Reading Shadow of the Demon Lord: Part 1

shadow-of-the-demon-lordOK. So I picked Shadow of the Demon Lord up at Conception last weekend. Actually, I won it in the raffle at the end, which I appreciated a lot. I had my eye on the game for a while and picked up a bit of the electronic stuff, but the book I had on a sort of wish list for consideration at some later date.

Anyway, I’d been running Symbaroum mainly for the convention itself, so the themes of corruption and doom appealed to me. Shadow of the Demon Lord has this world faced with impending disaster because the Demon Lord’s roving eye has discovered it and Galactus-style that likely spells the end.

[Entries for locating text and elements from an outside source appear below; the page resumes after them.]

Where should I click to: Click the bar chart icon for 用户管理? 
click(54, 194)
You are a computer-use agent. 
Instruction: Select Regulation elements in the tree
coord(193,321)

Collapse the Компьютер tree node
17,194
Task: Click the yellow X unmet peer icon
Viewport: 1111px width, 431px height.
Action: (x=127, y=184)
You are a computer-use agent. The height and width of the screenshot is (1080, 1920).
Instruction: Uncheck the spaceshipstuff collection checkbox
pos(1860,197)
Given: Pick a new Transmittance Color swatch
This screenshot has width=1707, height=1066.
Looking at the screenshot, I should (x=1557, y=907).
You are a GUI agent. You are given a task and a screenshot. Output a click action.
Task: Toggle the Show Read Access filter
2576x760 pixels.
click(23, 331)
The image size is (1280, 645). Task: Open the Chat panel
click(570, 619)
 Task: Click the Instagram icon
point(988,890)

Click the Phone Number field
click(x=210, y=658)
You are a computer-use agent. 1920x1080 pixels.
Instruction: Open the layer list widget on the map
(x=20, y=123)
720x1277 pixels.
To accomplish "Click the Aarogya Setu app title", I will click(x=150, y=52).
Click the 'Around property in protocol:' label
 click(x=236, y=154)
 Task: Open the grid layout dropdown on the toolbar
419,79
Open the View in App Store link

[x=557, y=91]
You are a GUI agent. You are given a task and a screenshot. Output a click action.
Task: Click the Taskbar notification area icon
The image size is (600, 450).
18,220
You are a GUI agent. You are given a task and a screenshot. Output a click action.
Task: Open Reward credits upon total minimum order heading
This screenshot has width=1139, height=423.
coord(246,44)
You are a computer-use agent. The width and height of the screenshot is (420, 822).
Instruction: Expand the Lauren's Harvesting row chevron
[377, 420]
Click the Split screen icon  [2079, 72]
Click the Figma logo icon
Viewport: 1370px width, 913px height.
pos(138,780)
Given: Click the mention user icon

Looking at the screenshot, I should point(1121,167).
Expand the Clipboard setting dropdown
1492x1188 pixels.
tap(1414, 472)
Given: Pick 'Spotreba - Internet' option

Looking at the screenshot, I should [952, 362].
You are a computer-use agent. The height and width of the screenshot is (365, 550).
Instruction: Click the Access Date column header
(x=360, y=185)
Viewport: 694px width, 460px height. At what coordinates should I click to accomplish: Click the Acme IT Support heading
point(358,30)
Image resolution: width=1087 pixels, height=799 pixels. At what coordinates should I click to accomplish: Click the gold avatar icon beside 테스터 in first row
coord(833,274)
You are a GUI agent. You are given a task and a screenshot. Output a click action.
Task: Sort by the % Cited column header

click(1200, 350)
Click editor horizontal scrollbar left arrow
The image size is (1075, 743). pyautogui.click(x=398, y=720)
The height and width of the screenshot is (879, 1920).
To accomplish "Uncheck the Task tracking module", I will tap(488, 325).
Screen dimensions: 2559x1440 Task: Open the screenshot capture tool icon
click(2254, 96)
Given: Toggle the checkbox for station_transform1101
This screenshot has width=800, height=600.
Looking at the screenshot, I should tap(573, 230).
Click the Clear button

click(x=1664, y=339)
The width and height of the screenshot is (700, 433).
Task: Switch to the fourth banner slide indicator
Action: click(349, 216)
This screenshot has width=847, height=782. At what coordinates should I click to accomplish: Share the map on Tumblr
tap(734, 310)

In preparing Symbaroum for the con, I had actually looked to various sources for adventure ideas. The core book for the game does a great deal for building up some atmosphere but I needed a bit more. I turned to various sources, including the PDF adventures published for Shadow, Shadows of Esteren, Book 2: Travels, some old copies of Dungeon and Perilous Deeps (a neat supplement for Dungeon World that uses the approaches from The Perilous Wilds to lay out how different people create dungeon settings in a loose, collaboration fashion does up with random tables).

Anyway, Shadow of the Demon Lord seemed to be a good next step for me. I liked the adventures and the atmosphere of corruption.

Right now, I’m about 50-pages in. The game breaks down – roughly – into character generation, rules, GM principles, background and bestiary.

Unlike Symbaroum, the book doesn’t have the old-school-style adventure included. Schwalb Entertainment has opted for a pile of pretty cheap PDF adventures instead. I can see the sense in that because once you’ve run an adventure you likely won’t use it again. Call of Cthulhu 7th edition struck me as odd for this very reason as it includes TWO full adventures, which seems overkill!

I have read a little of the background material and have worked through the some of the character information and basic rules. I’m just at the start of the section on Combat.

Physically, I liked the glossy book, but I’m not as won over by the art as I was with Symbaroum. The layout I’m good with and the level of editing and proofreading also seem fine. I haven’t come across anything glaring.

What I have found worries me a little, because I find the rules trying too hard. I go for a level with games like Symbaroum and Dragon Age where having established a core mechanic you don’t get layers of details slathered on. I know how damage and hazards work in DA or the principles of bonus or penalty dice in Symbaroum – and from there I can work it out for myself.

Shadow has just delivered me a half page explaining how riding a mount impacts character attack options, movement, the possibility of pinning if knocked prone and so on. I didn’t need all that. I have a section about Grabbing to look forward to and I’ve stepped through a page of character conditions. I’m fearful of something a little too much like Pathfinder or D&D, rather than the lighter game I’d hoped for. I understand that Robert Schwalb has a history with D&D, but the introduction makes much of his hope to bring something of his own to the table. I thought his work with Monte Cook Games and Green Ronin might have offered a lighter touch…

I’m not going to make any final judgment yet; I have the rest of the book to read. At the moment I remain open to possibilities and have heard good feedback from people who have already played. Fingers-crossed.